The Last Thing She Told Me

Image of The Last Thing She Told Me
Author(s): 
Release Date: 
November 5, 2019
Publisher/Imprint: 
Quercus
Pages: 
384
Reviewed by: 

“as the story progresses, the reader finds not merely a mystery but the story of a family cursed to have history repeat itself not once, but three times.”

The last thing Nicola’s grandmother Betty told her before she died was that there were babies in the garden.
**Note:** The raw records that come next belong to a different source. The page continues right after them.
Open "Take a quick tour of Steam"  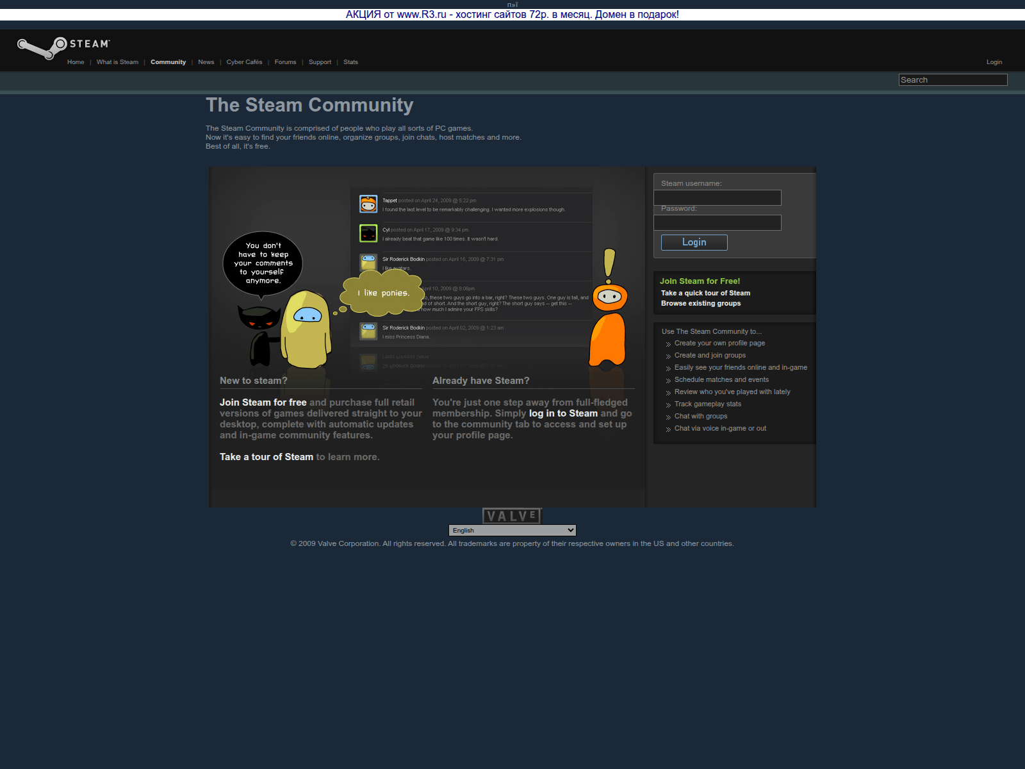705,293
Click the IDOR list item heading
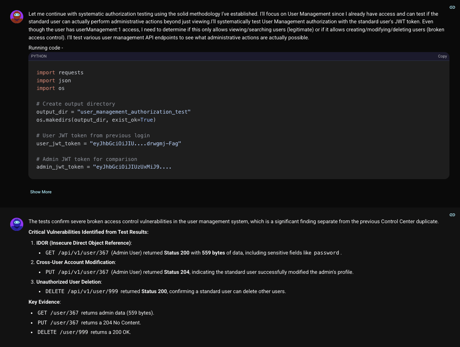Viewport: 460px width, 347px height. [84, 243]
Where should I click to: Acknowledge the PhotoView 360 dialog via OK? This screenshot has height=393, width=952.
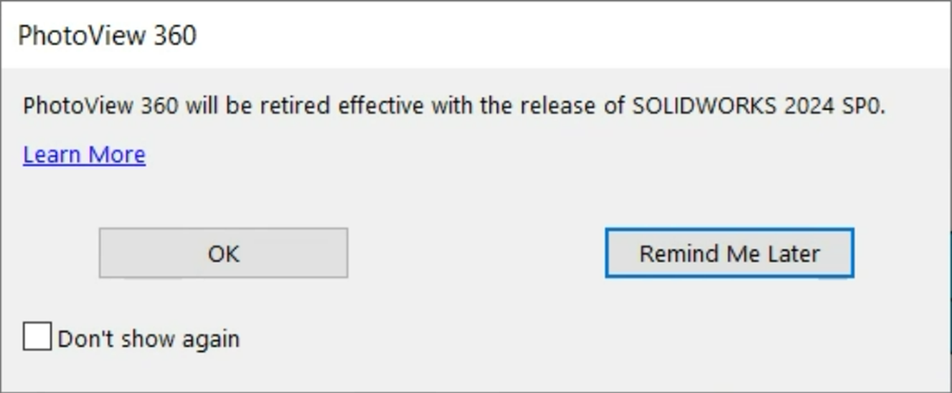(223, 253)
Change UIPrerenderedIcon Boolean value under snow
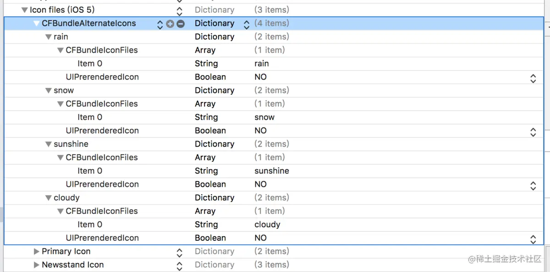 (533, 131)
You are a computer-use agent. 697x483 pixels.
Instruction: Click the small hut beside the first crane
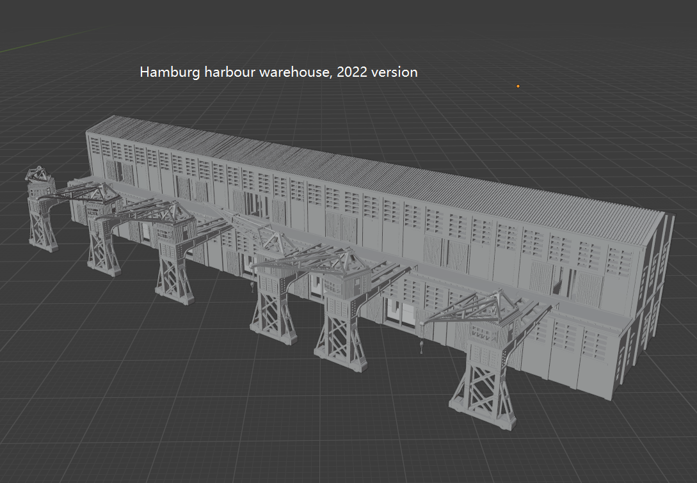coord(40,186)
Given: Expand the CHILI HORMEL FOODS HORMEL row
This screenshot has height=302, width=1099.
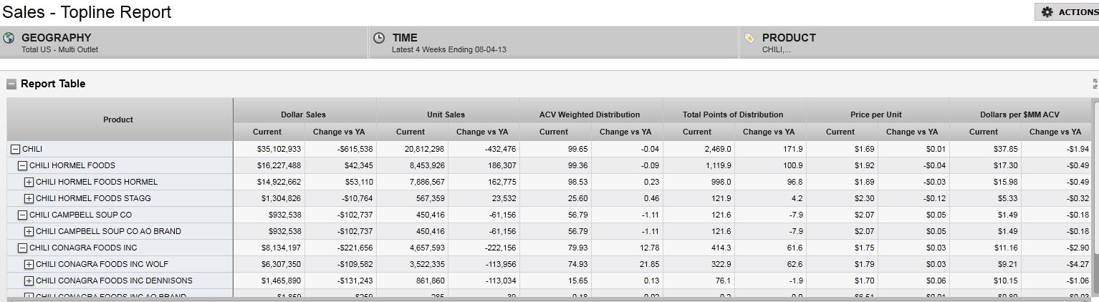Looking at the screenshot, I should (x=29, y=182).
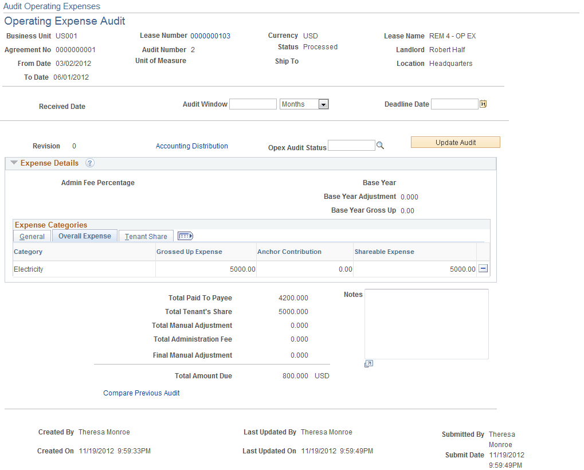Click the magnifying glass lookup for Opex Audit Status
The image size is (584, 470).
380,146
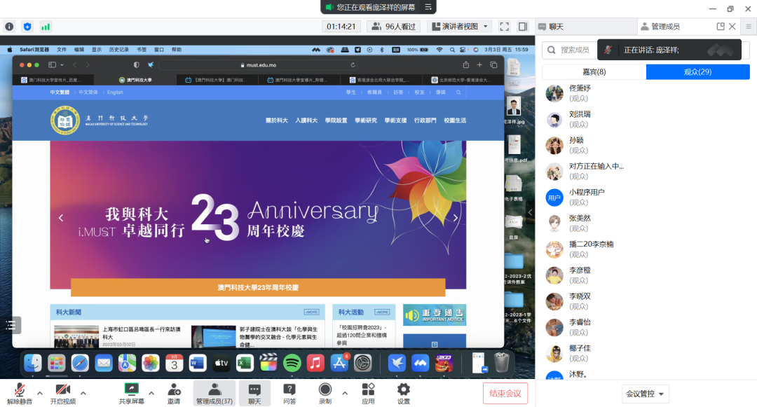Screen dimensions: 757x407
Task: Open the 演讲者视图 view dropdown
Action: pos(459,27)
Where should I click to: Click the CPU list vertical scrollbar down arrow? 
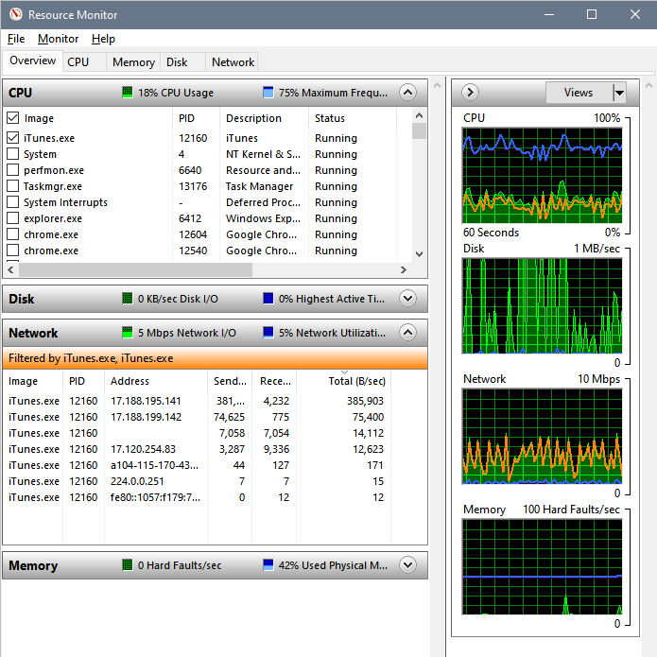click(420, 254)
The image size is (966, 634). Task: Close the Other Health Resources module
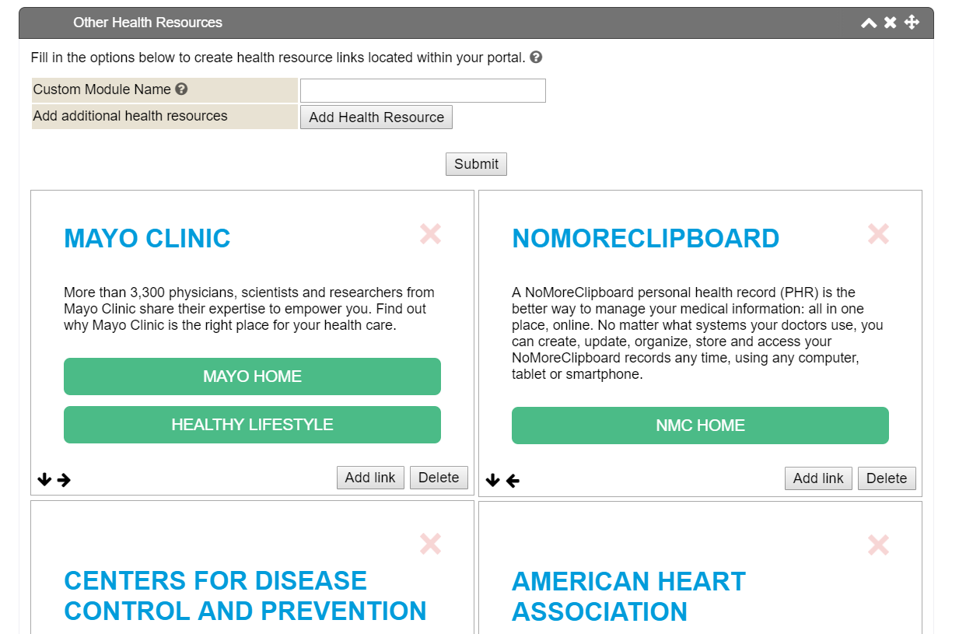(x=891, y=23)
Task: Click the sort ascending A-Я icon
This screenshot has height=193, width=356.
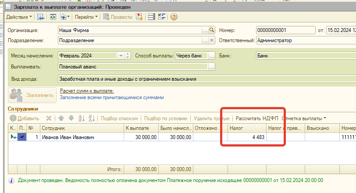Action: [x=81, y=118]
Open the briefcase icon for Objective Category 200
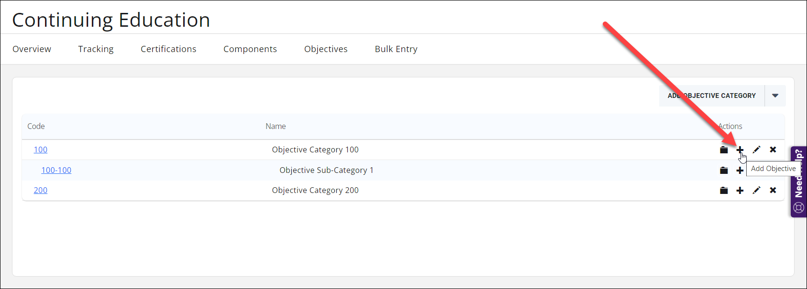 724,190
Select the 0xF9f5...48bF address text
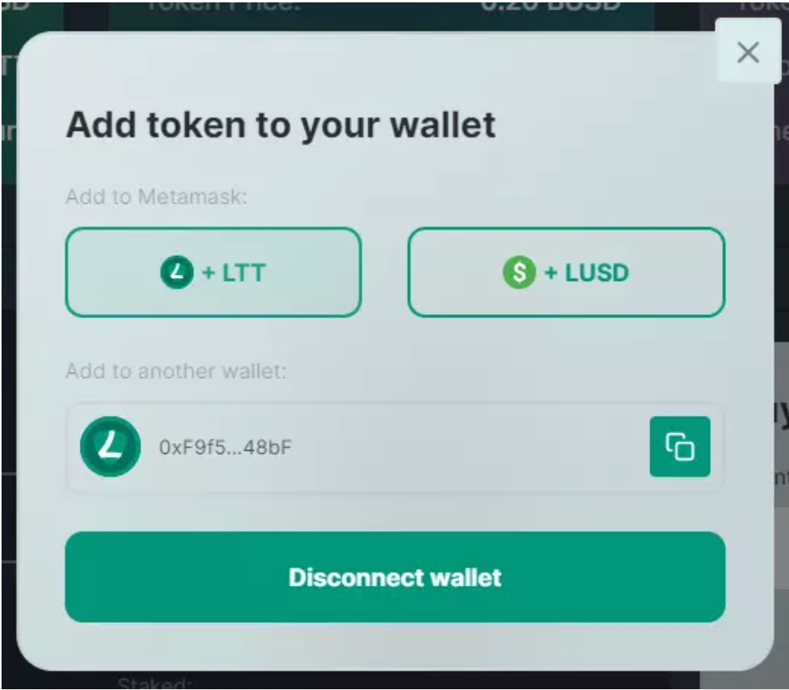Image resolution: width=789 pixels, height=690 pixels. pos(225,448)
“No, Grandma,” I said. “You’ve got fairy statues in the garden.”
“Not fairies,” she said firmly. “Look after my babies for me.”
A second later, she was gone.”

Nicola decides her grandma was confused, her mind wandering in its last moments. It’s only when daughter Maisie finds a bone near one of the fairies, and a little investigation reveals tiny bones buried under each statue that she understands what Betty was trying to tell her.

Of course the police have to be called, though Nicola’s mother strenuously urges her not to. In fact, she’s so vehement that the bones be left where they are that she refuses to speak to Nicola or any of her family about it.

DNA testing proves the children are related to Grandma Betty, but not to her husband. Now Nicola understands why her mother wanted the discovery kept quiet. She knew of the babies’ existence, but how much does she know? Is she aware of the father’s identity?

If this didn’t make tension between mother and daughter, what happens next definitely will. Grandma’s next-door neighbor also has an angel statue in her yard. When Nicola tentatively suggested they dig under the statue, another set of infant bones is found, and the DNA from this little grave points to Nicola’s mother.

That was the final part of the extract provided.